Neal Anderson’s review published on Letterboxd:
It's been 5 or 6 years since I last saw this film, and I gotta say, I'm really quite astonished at how it doesn't hold up terribly well on repeat viewings.
From the very start, the movie moves at such a frenzied pace, each scene hurrying to get over with. No scenes are really ever given a proper introduction or closing before moving onto another scene with totally different characters, a different locale or even different times of day, resulting in a very jarring mess as well as scenes or moments that lacked any kind of real impact due to being hurried along so badly. Not to mention that so many scenes also felt completely unnecessary, making the overly rushed pace feel all the more worthless.I know this is a sequel with popular characters, but even Batman, or the Scarecrow, or Gordon's lack of proper introduction felt very lacking and without any substantial weight.
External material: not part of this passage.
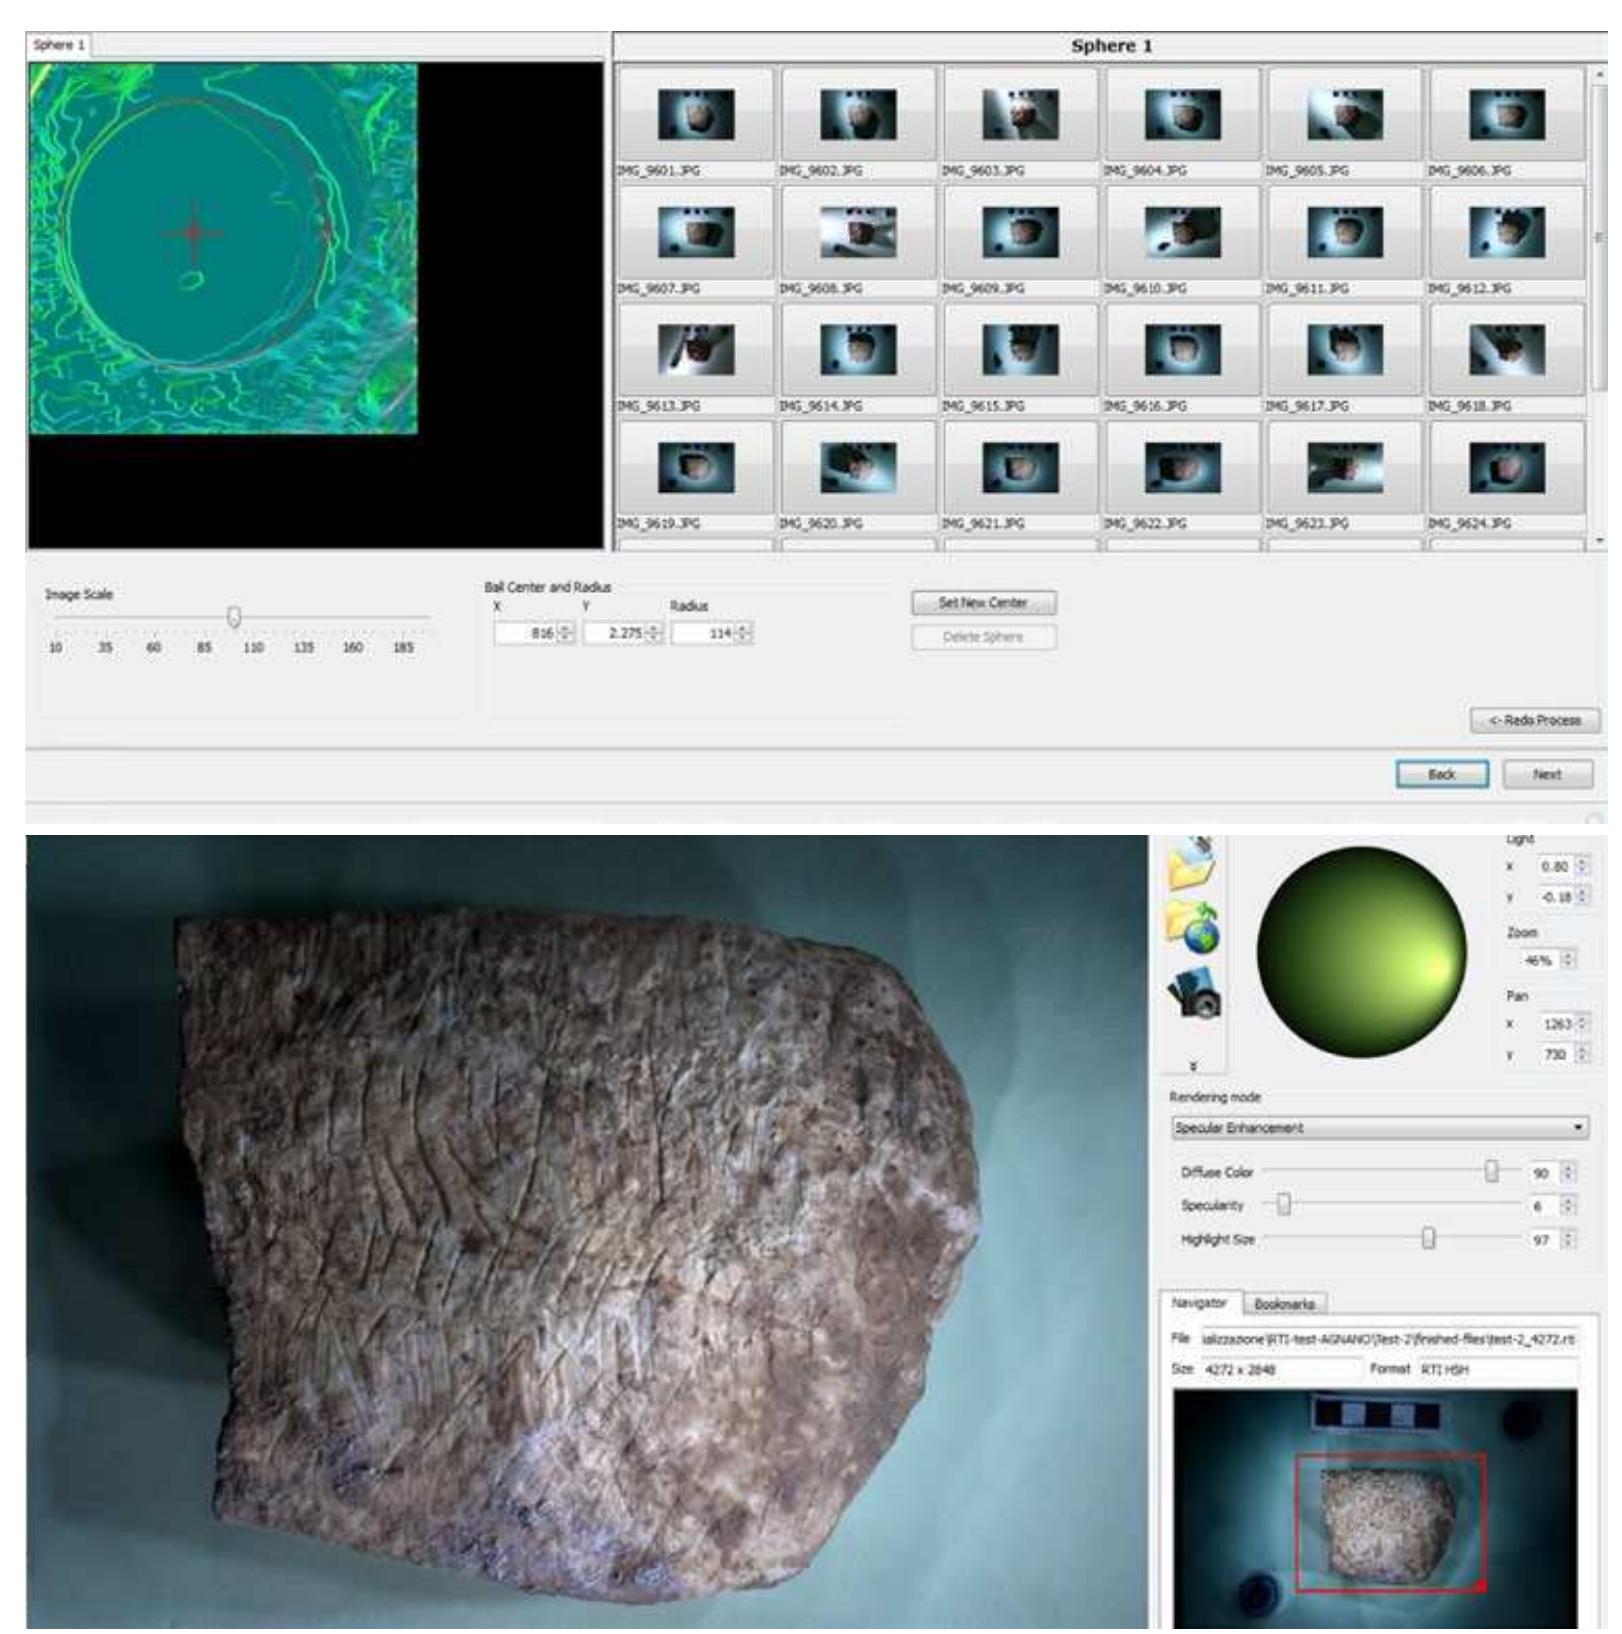
Task: Click the Diffuse Color slider handle
Action: [1491, 1172]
The dialogue is clunky and cartoonish, and most of the characters' motivations don't really make much sense when held under tight scrutiny. Harvey Dent's transformation from goody DA to evil madman happens way too quickly and without an once of subtlety. In fact, I even think that the Joker, whose character I think is probably the main reason why this film is lauded so highly, is a living contradiction. While Ledger's performance is really the only one in the film that has any weight to it, I still find his character to not really be believable in the slightest- a character who revels in chaos and goes on tirades against 'schemers' and planners, only to be responsible for the most excessively coordinated and overly planned schemes in existence. And you're also forced to believe that these extravagant setups or oil barrels and explosives went off without a hitch or without anyone noticing.
Some of the action set pieces could really be good, but like I said earlier, the movie's pace is so frantic, it never gives you a moment to really take in or appreciate any of the big action moments, since it has already moved on to the next one. The explosions and car chases are appropriately big and impressive, but meanwhile, the cinematography and/or choreography is a combination of clumsy, confusing or incredibly boring. The film looks nice and boasts some great visuals and production values, but even then, they start looking pretty repetitive after a while.
I think one aspect that really irritates more than any other about these Batman films is that they are actually filled with such overabundant goofiness that it completely decimates any kind of realism that Nolan so desperately and obviously wants to keep intact. The instant a costumed vigilante starts fighting clowns, all seriousness and realism go out the window.
This film is often credited as a deeply intellectual film, with some going so far as to say its a comment or satire on Bush-Era Politics . As I've come to know quite well from Nolan's work, they tell you how to feel and wear any of the film's latent meanings right on its sleeve. Any concept contained within that has any burgeoning promise is never really expounded upon, whether it be Fox's views on surveillance, the insufferably long and brow-beating ferry boat scene or the film's ridiculously self righteous and, frankly stupid ending. This is all a shame, because there are seedlings of great ideas sprinkled throughout, but are never given a chance to flourish. At the end of the day, despite these promising concepts, Batman is still obviously the good guy(despite pulling off some heinous acts) and the Joker is obviously the bad guy(despite possessing moral ideals that one could could construe as commendable).
Overall, Nolan's (now expected) ineptitude with writing believable characters, the distractingly breakneck pace, the bloated running time, plot holes you could drive a truck through, and a bunch of other gaping flaws makes me truly believe that, while I've seen worse films, The Dark Knight lofty reputation baffles me quite a bit.
I can totally understand that people love this as a fun action movie, and it serves its purpose well enough as that, but as a serious thought provoking film, it leaves much to be desired.